(Extracted data entries)
--------------------------------------------------

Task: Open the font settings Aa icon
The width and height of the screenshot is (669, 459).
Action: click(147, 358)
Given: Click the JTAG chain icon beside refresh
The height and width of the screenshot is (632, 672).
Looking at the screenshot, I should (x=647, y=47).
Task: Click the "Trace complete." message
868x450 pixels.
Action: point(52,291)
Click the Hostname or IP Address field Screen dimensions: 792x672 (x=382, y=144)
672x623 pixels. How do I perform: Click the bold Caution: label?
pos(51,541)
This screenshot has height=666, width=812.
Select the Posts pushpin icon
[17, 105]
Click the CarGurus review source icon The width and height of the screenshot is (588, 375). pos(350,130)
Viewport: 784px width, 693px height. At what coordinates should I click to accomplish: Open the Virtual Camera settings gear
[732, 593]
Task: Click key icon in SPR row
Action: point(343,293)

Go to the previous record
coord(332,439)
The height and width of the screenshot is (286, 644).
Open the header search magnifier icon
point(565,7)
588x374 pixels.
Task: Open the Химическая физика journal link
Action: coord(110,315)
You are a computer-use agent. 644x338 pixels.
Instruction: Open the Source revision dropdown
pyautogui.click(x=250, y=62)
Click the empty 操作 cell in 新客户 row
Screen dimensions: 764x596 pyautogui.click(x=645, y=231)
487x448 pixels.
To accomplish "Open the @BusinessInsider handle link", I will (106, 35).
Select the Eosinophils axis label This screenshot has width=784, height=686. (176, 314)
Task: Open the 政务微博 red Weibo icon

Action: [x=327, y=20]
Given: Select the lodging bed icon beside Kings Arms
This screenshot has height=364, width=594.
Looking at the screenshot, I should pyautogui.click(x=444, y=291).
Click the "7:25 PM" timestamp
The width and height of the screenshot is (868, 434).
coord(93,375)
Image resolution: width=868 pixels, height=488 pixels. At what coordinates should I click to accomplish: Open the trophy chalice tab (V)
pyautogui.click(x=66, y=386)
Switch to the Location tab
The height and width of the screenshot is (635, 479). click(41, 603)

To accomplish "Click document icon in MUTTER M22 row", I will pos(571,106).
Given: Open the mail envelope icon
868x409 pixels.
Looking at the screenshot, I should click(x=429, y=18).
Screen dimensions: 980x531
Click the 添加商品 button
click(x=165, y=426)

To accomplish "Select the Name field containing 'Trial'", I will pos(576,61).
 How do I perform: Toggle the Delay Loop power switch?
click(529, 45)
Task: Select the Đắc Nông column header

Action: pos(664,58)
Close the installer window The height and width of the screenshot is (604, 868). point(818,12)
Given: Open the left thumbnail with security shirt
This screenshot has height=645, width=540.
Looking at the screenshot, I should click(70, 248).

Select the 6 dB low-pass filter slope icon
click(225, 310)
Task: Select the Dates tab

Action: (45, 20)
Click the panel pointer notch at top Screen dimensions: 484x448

--------------------------------------------------

| Exercise |
In full and word for word, reproduce the data above.

| Output for this task |
Task: Open the font settings Aa icon
The width and height of the screenshot is (669, 459).
Action: click(147, 358)
Given: Click the JTAG chain icon beside refresh
The height and width of the screenshot is (632, 672).
Looking at the screenshot, I should (x=647, y=47).
Task: Click the "Trace complete." message
868x450 pixels.
Action: point(52,291)
Click the Hostname or IP Address field Screen dimensions: 792x672 (x=382, y=144)
672x623 pixels. How do I perform: Click the bold Caution: label?
pos(51,541)
This screenshot has height=666, width=812.
Select the Posts pushpin icon
[17, 105]
Click the CarGurus review source icon The width and height of the screenshot is (588, 375). pos(350,130)
Viewport: 784px width, 693px height. At what coordinates should I click to accomplish: Open the Virtual Camera settings gear
[732, 593]
Task: Click key icon in SPR row
Action: point(343,293)

Go to the previous record
coord(332,439)
The height and width of the screenshot is (286, 644).
Open the header search magnifier icon
point(565,7)
588x374 pixels.
Task: Open the Химическая физика journal link
Action: coord(110,315)
You are a computer-use agent. 644x338 pixels.
Instruction: Open the Source revision dropdown
pyautogui.click(x=250, y=62)
Click the empty 操作 cell in 新客户 row
Screen dimensions: 764x596 pyautogui.click(x=645, y=231)
487x448 pixels.
To accomplish "Open the @BusinessInsider handle link", I will (106, 35).
Select the Eosinophils axis label This screenshot has width=784, height=686. (176, 314)
Task: Open the 政务微博 red Weibo icon

Action: [x=327, y=20]
Given: Select the lodging bed icon beside Kings Arms
This screenshot has height=364, width=594.
Looking at the screenshot, I should pyautogui.click(x=444, y=291).
Click the "7:25 PM" timestamp
The width and height of the screenshot is (868, 434).
coord(93,375)
Image resolution: width=868 pixels, height=488 pixels. At what coordinates should I click to accomplish: Open the trophy chalice tab (V)
pyautogui.click(x=66, y=386)
Switch to the Location tab
The height and width of the screenshot is (635, 479). click(41, 603)

To accomplish "Click document icon in MUTTER M22 row", I will pos(571,106).
Given: Open the mail envelope icon
868x409 pixels.
Looking at the screenshot, I should click(x=429, y=18).
Screen dimensions: 980x531
Click the 添加商品 button
click(x=165, y=426)

To accomplish "Select the Name field containing 'Trial'", I will pos(576,61).
 How do I perform: Toggle the Delay Loop power switch?
click(529, 45)
Task: Select the Đắc Nông column header

Action: pos(664,58)
Close the installer window The height and width of the screenshot is (604, 868). point(818,12)
Given: Open the left thumbnail with security shirt
This screenshot has height=645, width=540.
Looking at the screenshot, I should click(70, 248).

Select the 6 dB low-pass filter slope icon
click(225, 310)
Task: Select the Dates tab

Action: (45, 20)
Click the panel pointer notch at top Screen dimensions: 484x448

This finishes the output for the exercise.